Stored records:
+ + + + +

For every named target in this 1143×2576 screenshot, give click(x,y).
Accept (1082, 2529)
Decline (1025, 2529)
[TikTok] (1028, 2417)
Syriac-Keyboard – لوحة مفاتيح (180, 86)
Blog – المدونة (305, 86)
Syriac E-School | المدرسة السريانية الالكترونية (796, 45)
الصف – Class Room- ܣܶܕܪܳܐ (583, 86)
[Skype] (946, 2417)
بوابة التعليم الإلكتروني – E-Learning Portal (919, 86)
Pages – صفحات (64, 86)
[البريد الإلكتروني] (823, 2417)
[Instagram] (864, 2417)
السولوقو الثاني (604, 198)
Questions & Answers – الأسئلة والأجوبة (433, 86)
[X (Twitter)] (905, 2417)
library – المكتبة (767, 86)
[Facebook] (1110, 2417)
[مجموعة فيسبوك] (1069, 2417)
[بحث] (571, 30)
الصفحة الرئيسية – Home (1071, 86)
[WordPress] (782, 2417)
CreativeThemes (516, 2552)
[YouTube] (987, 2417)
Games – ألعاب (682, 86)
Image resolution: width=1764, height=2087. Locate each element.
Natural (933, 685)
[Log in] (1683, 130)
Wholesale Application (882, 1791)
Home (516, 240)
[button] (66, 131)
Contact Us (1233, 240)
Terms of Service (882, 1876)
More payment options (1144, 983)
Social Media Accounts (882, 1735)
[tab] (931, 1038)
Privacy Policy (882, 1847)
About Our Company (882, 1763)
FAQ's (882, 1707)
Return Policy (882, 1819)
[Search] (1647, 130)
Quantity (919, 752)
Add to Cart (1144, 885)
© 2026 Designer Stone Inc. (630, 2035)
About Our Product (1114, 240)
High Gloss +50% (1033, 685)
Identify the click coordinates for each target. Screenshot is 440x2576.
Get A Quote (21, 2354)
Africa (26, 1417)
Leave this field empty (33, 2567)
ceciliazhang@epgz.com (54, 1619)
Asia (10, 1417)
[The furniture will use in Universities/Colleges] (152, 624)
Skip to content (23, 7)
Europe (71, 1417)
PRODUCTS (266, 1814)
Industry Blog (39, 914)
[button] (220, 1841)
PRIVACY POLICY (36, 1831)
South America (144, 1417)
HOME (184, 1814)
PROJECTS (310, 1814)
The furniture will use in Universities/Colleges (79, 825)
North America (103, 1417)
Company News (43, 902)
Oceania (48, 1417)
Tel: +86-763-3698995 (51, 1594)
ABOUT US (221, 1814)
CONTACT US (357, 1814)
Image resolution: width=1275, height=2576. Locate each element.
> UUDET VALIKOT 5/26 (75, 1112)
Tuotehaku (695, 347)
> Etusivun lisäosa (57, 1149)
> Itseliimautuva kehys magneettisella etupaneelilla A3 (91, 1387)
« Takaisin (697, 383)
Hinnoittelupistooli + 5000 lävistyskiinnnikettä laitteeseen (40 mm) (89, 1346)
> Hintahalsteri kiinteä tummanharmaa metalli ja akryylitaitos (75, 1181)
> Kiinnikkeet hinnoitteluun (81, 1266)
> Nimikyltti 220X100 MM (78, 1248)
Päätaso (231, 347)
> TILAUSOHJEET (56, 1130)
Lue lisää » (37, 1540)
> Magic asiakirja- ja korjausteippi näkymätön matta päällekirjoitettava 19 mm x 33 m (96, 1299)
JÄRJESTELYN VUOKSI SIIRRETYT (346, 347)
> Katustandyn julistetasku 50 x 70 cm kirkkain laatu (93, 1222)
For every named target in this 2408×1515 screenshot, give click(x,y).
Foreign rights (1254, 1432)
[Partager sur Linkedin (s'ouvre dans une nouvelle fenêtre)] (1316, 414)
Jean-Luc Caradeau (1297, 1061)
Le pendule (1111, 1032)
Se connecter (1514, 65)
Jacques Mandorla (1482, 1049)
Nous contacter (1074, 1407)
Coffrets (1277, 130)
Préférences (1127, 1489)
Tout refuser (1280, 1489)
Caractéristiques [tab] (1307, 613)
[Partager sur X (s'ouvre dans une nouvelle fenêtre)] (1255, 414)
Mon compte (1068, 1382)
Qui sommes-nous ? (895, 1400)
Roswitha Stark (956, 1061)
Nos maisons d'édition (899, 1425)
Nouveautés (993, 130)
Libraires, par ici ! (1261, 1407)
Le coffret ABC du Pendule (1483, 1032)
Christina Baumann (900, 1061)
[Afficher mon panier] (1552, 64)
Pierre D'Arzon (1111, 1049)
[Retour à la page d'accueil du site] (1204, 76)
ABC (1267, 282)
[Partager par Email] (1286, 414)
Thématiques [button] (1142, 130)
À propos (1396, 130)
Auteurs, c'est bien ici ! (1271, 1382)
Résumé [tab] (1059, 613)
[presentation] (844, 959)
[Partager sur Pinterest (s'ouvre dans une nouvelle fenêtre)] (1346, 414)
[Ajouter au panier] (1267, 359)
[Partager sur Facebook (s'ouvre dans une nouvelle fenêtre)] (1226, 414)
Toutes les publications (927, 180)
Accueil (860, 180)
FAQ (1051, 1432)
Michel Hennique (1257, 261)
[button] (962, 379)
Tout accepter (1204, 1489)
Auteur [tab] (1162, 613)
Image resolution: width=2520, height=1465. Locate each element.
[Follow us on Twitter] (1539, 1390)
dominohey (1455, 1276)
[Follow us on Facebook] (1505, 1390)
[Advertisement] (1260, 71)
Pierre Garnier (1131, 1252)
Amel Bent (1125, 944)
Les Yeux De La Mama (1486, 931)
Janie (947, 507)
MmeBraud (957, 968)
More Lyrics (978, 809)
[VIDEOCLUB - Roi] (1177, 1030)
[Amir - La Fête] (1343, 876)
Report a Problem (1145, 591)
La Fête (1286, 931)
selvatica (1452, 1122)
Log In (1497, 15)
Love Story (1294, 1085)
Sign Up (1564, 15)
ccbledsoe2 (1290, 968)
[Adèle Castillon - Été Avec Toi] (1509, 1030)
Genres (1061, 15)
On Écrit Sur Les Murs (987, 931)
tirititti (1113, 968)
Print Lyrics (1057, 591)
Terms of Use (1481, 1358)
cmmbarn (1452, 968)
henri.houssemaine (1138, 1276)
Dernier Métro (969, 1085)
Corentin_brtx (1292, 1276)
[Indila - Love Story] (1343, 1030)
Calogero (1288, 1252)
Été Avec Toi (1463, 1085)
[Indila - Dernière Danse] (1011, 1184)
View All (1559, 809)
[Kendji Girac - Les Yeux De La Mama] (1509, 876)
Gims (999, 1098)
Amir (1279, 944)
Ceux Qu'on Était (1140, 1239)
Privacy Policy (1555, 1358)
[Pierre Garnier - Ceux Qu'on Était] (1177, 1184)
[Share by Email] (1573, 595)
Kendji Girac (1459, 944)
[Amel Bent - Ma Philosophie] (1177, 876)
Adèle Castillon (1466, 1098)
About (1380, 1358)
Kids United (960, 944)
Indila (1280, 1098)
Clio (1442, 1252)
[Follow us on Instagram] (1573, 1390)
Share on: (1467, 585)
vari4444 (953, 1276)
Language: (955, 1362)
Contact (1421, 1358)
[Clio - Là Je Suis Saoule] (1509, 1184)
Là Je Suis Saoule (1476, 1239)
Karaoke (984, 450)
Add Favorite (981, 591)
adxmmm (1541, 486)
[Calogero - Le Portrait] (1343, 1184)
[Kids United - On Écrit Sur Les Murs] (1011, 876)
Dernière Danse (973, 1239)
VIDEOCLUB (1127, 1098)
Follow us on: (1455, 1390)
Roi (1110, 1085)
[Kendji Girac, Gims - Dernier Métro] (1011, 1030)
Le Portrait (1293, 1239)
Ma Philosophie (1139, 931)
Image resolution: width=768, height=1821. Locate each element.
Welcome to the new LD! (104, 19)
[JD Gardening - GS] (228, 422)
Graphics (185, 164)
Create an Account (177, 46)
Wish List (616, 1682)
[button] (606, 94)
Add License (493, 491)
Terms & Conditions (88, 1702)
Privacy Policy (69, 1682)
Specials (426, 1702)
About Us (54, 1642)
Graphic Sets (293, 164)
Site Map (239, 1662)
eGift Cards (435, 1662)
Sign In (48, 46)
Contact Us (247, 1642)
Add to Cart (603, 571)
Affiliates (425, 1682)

+ + + + +

(What you are asked to do): From the records above, give again exactly the lines running from the line with "[Partager sur Facebook" to the line with "Terms of Use (1481, 1358)", inclusive.

(Expected answer):
[Partager sur Facebook (s'ouvre dans une nouvelle fenêtre)] (1226, 414)
Toutes les publications (927, 180)
Accueil (860, 180)
FAQ (1051, 1432)
Michel Hennique (1257, 261)
[button] (962, 379)
Tout accepter (1204, 1489)
Auteur [tab] (1162, 613)
Image resolution: width=2520, height=1465. Locate each element.
[Follow us on Twitter] (1539, 1390)
dominohey (1455, 1276)
[Follow us on Facebook] (1505, 1390)
[Advertisement] (1260, 71)
Pierre Garnier (1131, 1252)
Amel Bent (1125, 944)
Les Yeux De La Mama (1486, 931)
Janie (947, 507)
MmeBraud (957, 968)
More Lyrics (978, 809)
[VIDEOCLUB - Roi] (1177, 1030)
[Amir - La Fête] (1343, 876)
Report a Problem (1145, 591)
La Fête (1286, 931)
selvatica (1452, 1122)
Log In (1497, 15)
Love Story (1294, 1085)
Sign Up (1564, 15)
ccbledsoe2 (1290, 968)
[Adèle Castillon - Été Avec Toi] (1509, 1030)
Genres (1061, 15)
On Écrit Sur Les Murs (987, 931)
tirititti (1113, 968)
Print Lyrics (1057, 591)
Terms of Use (1481, 1358)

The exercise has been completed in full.